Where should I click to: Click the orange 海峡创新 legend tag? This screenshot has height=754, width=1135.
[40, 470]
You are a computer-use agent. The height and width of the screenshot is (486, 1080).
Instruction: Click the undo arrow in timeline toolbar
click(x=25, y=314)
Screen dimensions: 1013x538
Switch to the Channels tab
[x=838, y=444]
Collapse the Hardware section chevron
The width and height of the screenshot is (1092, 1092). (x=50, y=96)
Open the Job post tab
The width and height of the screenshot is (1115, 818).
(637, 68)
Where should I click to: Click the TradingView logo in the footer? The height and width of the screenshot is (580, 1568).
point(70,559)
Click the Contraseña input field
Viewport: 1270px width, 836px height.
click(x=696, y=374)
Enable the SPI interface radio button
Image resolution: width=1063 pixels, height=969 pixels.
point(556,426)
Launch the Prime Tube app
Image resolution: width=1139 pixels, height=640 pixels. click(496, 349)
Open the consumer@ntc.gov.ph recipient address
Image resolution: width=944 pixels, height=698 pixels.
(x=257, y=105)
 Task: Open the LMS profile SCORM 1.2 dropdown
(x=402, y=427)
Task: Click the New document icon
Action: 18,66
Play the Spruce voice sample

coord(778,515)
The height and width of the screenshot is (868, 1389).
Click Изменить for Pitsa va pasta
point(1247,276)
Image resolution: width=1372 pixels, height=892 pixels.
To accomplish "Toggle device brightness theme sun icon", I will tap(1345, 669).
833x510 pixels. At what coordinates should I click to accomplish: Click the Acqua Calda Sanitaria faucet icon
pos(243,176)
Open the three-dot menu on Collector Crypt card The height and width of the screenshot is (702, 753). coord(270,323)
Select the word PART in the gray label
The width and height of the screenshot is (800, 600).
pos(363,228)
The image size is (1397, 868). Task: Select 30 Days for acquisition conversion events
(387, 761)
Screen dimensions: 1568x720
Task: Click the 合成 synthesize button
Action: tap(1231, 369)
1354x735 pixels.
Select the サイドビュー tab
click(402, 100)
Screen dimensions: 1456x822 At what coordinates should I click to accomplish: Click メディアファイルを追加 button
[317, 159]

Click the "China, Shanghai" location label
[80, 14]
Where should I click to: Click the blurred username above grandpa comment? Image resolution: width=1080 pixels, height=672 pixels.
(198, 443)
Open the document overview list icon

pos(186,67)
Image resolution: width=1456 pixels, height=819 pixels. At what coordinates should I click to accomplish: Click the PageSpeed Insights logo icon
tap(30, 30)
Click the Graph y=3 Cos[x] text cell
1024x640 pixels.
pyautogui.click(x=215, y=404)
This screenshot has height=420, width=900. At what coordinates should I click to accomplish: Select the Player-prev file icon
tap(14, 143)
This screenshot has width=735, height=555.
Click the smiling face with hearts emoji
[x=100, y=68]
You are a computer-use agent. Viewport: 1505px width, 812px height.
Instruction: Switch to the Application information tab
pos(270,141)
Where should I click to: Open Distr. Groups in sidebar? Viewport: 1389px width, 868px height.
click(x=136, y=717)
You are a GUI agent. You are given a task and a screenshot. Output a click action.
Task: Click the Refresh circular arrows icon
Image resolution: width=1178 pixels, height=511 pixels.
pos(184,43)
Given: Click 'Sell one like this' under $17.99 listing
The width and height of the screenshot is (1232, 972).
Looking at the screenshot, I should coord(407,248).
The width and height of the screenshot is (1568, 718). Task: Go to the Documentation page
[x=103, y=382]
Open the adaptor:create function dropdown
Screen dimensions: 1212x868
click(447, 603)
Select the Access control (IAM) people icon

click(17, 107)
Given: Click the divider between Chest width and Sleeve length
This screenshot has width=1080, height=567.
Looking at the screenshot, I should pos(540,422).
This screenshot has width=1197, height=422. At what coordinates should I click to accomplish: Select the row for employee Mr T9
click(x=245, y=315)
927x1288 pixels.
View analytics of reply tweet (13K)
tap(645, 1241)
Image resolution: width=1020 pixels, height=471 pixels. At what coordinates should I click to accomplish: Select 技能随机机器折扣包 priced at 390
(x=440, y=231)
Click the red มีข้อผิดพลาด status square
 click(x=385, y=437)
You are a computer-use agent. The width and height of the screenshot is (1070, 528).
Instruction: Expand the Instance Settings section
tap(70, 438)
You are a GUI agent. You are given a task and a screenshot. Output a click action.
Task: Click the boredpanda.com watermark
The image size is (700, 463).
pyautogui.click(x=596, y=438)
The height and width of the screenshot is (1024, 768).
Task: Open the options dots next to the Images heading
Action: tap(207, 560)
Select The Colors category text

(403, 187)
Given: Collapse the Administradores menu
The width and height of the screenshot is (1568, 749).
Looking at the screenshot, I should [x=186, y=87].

───

● **Aim**
Edit the stretch of material from the line containing "Open the adaptor:create function dropdown" through the line containing "Looking at the screenshot, I should pos(540,422)." so that "divider" becomes "separator", leaving everything else unchanged. Give back only those lines.

● **The result**
Open the adaptor:create function dropdown
Screen dimensions: 1212x868
click(447, 603)
Select the Access control (IAM) people icon

click(17, 107)
Given: Click the separator between Chest width and Sleeve length
This screenshot has width=1080, height=567.
Looking at the screenshot, I should pos(540,422).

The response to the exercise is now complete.